* [Problem details]: From top to bottom, return the records that follow exactly.

::::

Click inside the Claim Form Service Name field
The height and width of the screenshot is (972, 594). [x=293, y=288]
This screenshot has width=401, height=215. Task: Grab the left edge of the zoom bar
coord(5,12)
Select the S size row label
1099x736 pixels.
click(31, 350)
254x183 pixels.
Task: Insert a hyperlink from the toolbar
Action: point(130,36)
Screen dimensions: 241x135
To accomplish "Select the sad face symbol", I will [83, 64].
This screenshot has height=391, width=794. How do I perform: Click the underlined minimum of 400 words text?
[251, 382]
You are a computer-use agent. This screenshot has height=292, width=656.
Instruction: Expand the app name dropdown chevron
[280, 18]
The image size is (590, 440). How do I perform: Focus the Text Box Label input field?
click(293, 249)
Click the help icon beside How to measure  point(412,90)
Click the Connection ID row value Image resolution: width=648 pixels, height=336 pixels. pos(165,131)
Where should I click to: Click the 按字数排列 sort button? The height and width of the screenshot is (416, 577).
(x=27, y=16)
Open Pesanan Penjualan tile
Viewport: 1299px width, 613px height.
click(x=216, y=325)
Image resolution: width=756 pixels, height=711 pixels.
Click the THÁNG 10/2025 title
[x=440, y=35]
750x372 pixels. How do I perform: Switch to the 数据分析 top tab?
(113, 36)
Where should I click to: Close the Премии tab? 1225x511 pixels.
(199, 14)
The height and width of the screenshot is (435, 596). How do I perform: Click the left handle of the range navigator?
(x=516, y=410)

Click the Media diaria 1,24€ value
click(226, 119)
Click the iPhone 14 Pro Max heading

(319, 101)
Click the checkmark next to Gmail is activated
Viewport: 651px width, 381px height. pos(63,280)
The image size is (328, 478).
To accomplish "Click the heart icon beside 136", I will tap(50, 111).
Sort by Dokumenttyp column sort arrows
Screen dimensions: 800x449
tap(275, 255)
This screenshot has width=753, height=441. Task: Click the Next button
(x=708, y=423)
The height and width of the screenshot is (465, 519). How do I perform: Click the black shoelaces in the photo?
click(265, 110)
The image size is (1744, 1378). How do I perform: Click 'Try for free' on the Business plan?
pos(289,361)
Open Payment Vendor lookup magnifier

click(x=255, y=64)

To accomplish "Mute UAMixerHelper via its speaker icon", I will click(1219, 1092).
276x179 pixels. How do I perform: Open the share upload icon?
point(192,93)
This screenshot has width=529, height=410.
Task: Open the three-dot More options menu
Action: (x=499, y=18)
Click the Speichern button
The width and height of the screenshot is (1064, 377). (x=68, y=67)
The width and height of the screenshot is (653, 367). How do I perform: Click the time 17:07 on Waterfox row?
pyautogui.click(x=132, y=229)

::::

* [Your response]:
Click inside the Claim Form Service Name field
The height and width of the screenshot is (972, 594). [x=293, y=288]
This screenshot has width=401, height=215. Task: Grab the left edge of the zoom bar
coord(5,12)
Select the S size row label
1099x736 pixels.
click(31, 350)
254x183 pixels.
Task: Insert a hyperlink from the toolbar
Action: point(130,36)
Screen dimensions: 241x135
To accomplish "Select the sad face symbol", I will [83, 64].
This screenshot has height=391, width=794. How do I perform: Click the underlined minimum of 400 words text?
[251, 382]
You are a computer-use agent. This screenshot has height=292, width=656.
Instruction: Expand the app name dropdown chevron
[280, 18]
The image size is (590, 440). How do I perform: Focus the Text Box Label input field?
click(293, 249)
Click the help icon beside How to measure  point(412,90)
Click the Connection ID row value Image resolution: width=648 pixels, height=336 pixels. pos(165,131)
Where should I click to: Click the 按字数排列 sort button? The height and width of the screenshot is (416, 577).
(x=27, y=16)
Open Pesanan Penjualan tile
Viewport: 1299px width, 613px height.
click(x=216, y=325)
Image resolution: width=756 pixels, height=711 pixels.
Click the THÁNG 10/2025 title
[x=440, y=35]
750x372 pixels. How do I perform: Switch to the 数据分析 top tab?
(113, 36)
Where should I click to: Close the Премии tab? 1225x511 pixels.
(199, 14)
The height and width of the screenshot is (435, 596). How do I perform: Click the left handle of the range navigator?
(x=516, y=410)

Click the Media diaria 1,24€ value
click(226, 119)
Click the iPhone 14 Pro Max heading

(319, 101)
Click the checkmark next to Gmail is activated
Viewport: 651px width, 381px height. pos(63,280)
The image size is (328, 478).
To accomplish "Click the heart icon beside 136", I will tap(50, 111).
Sort by Dokumenttyp column sort arrows
Screen dimensions: 800x449
tap(275, 255)
This screenshot has width=753, height=441. Task: Click the Next button
(x=708, y=423)
The height and width of the screenshot is (465, 519). How do I perform: Click the black shoelaces in the photo?
click(265, 110)
The image size is (1744, 1378). How do I perform: Click 'Try for free' on the Business plan?
pos(289,361)
Open Payment Vendor lookup magnifier

click(x=255, y=64)

To accomplish "Mute UAMixerHelper via its speaker icon", I will click(1219, 1092).
276x179 pixels. How do I perform: Open the share upload icon?
point(192,93)
This screenshot has width=529, height=410.
Task: Open the three-dot More options menu
Action: (x=499, y=18)
Click the Speichern button
The width and height of the screenshot is (1064, 377). (x=68, y=67)
The width and height of the screenshot is (653, 367). How do I perform: Click the time 17:07 on Waterfox row?
pyautogui.click(x=132, y=229)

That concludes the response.